Take a minute and imagine that you just purchased a new business in February 2020. When you did it, you choose to finance the business with a five-year note instead of a 10-year note. You didn't like the idea of having debt, so you wanted to get it over with as soon as possible and pay the least amount of interest. You decided to stomach the bigger monthly payments, even though it would make cash flow tight.
Then the unexpected happened. Covid-19 hit and your business was forced to close for several months. Once you were allowed to reopen, capacity was limited and personal protective equipment needed to be added to your list of monthly expenses. For the foreseeable future, you are going to be worrying if you can pay all your bills at the end of the month. Now, you are wishing you had chosen to finance the business over 10 years instead of five.
While I use the example of a business acquisition, this information is important for all businesses that have, or are considering, taking on debt. Always make sure you understand the terms and conditions before signing on the dotted line. Debt is an amazing tool for business owners who are looking to grow their business, as long as they utilize it correctly. Give yourself a comfortable monthly margin in case of emergencies. Remember, in times of uncertainty, cash is king.
Financing strategy is always about playing offense and defense. That's why I often encourage entrepreneurs to think about using the SBA -- to buy themselves the flexibility of 10-year money -- especially when there is no pre-payment penalty. Any SBA loan under 15 years has no pre-payment penalty. This means that if times are great and money is flowing, you could pay off the SBA loan in five years. Or, if a crisis hits and cash flow is tight, your monthly payment is still lower since it's based off a longer term.
The next question I always get is: "What about the interest rate?" To this I always answer: "Don't be so interest rate sensitive!" Now, this doesn't mean you shouldn't be on the lookout for those outrageously high interest rates you see with some online short-term lenders -- those are never a good idea. But, when it comes down to 4 percent on a five-year bank loan and 6 percent on a 10-year SBA loan, don't automatically assume the loan with the lower interest rate will be better for you. Having the lower monthly payments will come in handy, not if, but when, your business faces challenges in the future.
I spoke with an entrepreneur yesterday who had received an Economic Injury Disaster Loan (EIDL) loan two months ago and was now considering paying the loan back. She felt that her business had mostly recovered, and she didn't like the idea of having the responsibility of paying back a loan. My advice for her? Not so fast.
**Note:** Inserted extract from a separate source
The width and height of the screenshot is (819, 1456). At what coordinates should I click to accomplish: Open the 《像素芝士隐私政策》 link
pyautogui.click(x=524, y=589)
In a period of uncertainty, possession is 99 percent of the law. Her EIDL loan is due over 30 years, at a nominal interest rate. The monthly payments have no severe impact on her cash flow. In my opinion, she could consider the payments like an insurance premium, and hold on to the cash. That does not mean she should use the money frivolously, but there is little reason to not hold onto it.
Remember that financing strategy is a combination of offense and defense. You want to be situated to take advantage of unexpected opportunities and deal with surprises you weren't anticipating. This philosophy is more real than ever in these uncertain times and plays a huge role in thinking long, not short.